Level 103 wasn’t the only thing to be kicked from Starlight. When I was first programming all of the objects into the game (enemies, razors, platforms, springs, etc.) I thought it would be cool to include a “Fan” object, which, when stood over, blew the character high into the air. I thought it was pretty neat. In fact, I was a pretty big fan of it. You could say that this feature blew me away. Alright, I’m done. I promise. So, like I was saying, I thought up some cool puzzles that used the fan, and began implementing it as early as level 2. The problem was… well there were a couple problems.

  1. The way the fan blew you into the air was unpredictable. It often lead to danger because of it’s random nature.
  2. I hardly used it. Seriously, I only actually used the thing three times in the whole game.
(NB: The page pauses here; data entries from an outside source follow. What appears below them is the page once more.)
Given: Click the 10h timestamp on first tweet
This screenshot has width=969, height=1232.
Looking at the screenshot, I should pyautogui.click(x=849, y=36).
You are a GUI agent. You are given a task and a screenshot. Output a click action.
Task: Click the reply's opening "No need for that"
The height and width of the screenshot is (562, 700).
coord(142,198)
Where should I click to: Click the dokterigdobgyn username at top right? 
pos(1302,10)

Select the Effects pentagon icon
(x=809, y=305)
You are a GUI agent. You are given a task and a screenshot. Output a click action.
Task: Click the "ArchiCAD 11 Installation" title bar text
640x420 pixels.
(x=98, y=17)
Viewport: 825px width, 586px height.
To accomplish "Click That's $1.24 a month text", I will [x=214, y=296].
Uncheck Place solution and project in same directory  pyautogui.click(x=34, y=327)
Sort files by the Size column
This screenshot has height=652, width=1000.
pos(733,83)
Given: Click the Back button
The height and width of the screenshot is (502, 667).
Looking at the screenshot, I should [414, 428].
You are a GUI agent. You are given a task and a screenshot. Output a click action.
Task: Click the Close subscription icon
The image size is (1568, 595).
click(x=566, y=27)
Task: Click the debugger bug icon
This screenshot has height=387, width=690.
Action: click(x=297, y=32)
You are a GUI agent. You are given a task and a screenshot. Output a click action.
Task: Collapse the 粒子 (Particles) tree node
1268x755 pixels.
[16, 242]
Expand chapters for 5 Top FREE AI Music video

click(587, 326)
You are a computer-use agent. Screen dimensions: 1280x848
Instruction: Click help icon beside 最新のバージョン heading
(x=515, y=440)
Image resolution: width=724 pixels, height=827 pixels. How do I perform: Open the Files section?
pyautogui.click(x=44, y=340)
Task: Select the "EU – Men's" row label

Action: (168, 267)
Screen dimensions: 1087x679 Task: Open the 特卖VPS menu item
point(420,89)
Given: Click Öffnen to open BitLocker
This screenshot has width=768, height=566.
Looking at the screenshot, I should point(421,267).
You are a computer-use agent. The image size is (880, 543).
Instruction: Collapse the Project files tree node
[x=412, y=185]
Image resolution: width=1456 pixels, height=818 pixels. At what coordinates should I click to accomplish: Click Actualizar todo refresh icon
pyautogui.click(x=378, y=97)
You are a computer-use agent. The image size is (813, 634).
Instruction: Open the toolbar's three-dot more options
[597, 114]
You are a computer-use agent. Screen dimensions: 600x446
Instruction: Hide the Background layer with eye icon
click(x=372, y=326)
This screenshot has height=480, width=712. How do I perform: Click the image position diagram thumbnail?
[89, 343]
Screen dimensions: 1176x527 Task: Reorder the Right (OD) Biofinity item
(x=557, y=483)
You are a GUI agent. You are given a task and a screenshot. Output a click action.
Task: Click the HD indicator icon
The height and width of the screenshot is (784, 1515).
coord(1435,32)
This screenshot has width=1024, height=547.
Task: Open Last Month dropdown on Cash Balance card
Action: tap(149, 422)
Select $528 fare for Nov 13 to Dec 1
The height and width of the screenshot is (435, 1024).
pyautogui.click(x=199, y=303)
The Latter reason ended up being the deciding factor in pitching it. It was more trouble than it was worth to try to polish and fine-tune it. Also, I thought that it was pretty useless to teach the player about these new and strange objects, that, after they maybe understood, never had to use again. It was a waste of the players time and effort, and mine as well. Do the spinning blades hurt you? Is there a limit to how hight they blow you? These are questions that would have been a pain to answer through design, so I took out the fans and the game is better for it.

Fan Sprite-sheet

RIP fans, you wont be missed

No More Puns. I’m Serious, guys

All in all, it was a very smart decision to cut these elements from the game. A large developments studio might not have any issues with this, considering they are on a tight schedule, and “higher-upps” make most of these choices in the end. However, for the indie developer, it might be hard to understand that something needs to be cut, especially if they’ve spent so much time into creating these elements. Really, all it takes is a step away from the game, to view it in it’s entirety. Does the element fit, and more importantly, what does it add to the experience. If your answer is “nothing”, then that specific section of the game really has no business being there. It’s hard to do, but can drastically improve the quality of the game, as seen with level 103. it’s kind of weird to do an entire post about taking things away from the game, and not adding anything, but cutting bad features can often open up the door for better ones, so come on, developers; make the right choice.